Lander: And MP3. Do you ever get tired of fighting uphill battles?

Chesky: It exhausts me.

Lander: You had heart surgery not all that long ago. Is that something you want to talk about?

Chesky: When I was 36, a problem developed, and 10 years later I had to have a valve replaced. The operation went well, but then I got pneumonia. It took a long while to recover.

Lander: In the booklet for Area 31, a recent CD featuring your classical compositions [Stereophile's "Recording of the Month" for July 2005—Ed.], you make a point of thanking three doctors and the cardiothoracic staff of Mount Sinai Hospital "for really giving me the opportunity to do this recording." You've also agreed to participate in a testimonial advertisement for the hospital.

Chesky: I'm enamored with scientists and doctors. They can do so many great things today. When it comes to medicine, we always want the best. Why can't people have the same attitude when it comes to culture?

Lander: Did those medical experiences change your way of looking at things?

Chesky: For a while, but pretty soon it was back to work and writing music.

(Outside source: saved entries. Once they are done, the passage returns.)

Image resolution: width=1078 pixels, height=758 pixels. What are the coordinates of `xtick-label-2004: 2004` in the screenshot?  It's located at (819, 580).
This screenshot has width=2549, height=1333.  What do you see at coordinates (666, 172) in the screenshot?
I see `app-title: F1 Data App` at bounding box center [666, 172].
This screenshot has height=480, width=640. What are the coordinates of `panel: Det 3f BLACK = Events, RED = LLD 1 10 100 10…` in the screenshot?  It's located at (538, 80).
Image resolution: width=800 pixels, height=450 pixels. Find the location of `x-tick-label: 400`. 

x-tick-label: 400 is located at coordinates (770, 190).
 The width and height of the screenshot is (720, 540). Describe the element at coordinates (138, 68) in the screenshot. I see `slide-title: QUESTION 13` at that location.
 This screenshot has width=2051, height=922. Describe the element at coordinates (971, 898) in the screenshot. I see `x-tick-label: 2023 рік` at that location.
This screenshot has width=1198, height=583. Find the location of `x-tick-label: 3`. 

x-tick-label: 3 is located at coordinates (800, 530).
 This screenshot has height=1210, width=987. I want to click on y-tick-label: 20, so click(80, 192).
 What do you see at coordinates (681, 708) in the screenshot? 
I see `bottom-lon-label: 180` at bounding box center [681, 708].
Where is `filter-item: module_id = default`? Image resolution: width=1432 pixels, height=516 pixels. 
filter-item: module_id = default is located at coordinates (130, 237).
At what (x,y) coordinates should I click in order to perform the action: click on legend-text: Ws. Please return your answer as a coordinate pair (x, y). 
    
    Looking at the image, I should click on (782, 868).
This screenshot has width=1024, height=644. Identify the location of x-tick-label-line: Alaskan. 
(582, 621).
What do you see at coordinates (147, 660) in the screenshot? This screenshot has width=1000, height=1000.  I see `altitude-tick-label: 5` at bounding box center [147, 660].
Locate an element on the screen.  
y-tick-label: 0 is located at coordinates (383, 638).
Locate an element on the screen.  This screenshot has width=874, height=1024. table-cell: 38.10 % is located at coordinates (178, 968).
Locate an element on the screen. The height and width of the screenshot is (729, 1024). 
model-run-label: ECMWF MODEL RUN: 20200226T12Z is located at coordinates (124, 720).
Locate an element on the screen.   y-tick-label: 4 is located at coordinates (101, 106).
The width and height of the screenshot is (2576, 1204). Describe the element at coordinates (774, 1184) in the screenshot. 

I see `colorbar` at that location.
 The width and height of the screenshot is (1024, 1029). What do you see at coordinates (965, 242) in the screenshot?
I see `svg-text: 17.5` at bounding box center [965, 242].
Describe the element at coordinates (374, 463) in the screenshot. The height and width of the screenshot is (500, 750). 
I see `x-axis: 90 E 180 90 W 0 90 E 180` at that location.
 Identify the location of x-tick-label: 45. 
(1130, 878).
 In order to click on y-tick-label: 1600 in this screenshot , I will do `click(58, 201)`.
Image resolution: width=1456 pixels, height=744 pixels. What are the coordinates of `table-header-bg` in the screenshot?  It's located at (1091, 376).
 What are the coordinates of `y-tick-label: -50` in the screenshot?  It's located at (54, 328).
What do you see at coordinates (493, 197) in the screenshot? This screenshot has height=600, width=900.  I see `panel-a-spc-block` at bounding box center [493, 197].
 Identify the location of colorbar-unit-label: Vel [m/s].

Lander: You've called the classical style you've been writing in most recently "neo-impressionistic," but I don't see a pastoral landscape when I close my eyes while listening to Area 31 perform your Violin Concerto.

Chesky: I don't live on a farm in the pastoral countryside. I live in New York, a fast-moving, pulsating city. My new music is about pulse, all types of rhythm superimposed on each other. About 10 years ago, I started playing drums in an African band. It's a drum circle, a lot of guys from Ghana, Senegal, Ivory Coast. We get together on the weekends in Central Park and play. When I started, it was uncomfortable because it's very polyrhythmic; I sat there one day and wrote these rhythms out and said, "God, are these things complicated!" Now, after 10 years, it feels natural.

Lander: You've complained that classical music has been hijacked by academics.

Chesky: It seems that the concept of the music is more important than the music itself today. The mass evacuation of youth from America's concert halls tells me what's being performed there doesn't reflect our urban culture. When you live in an insulated academic environment, you might write music that pleases you but isn't relevant to our culture in general. This is just one aesthetic viewpoint, but to me music has to sound good, and it has to be visceral as well as intellectual. Music has to sweep you away. You have to be moved. Otherwise, what's the point?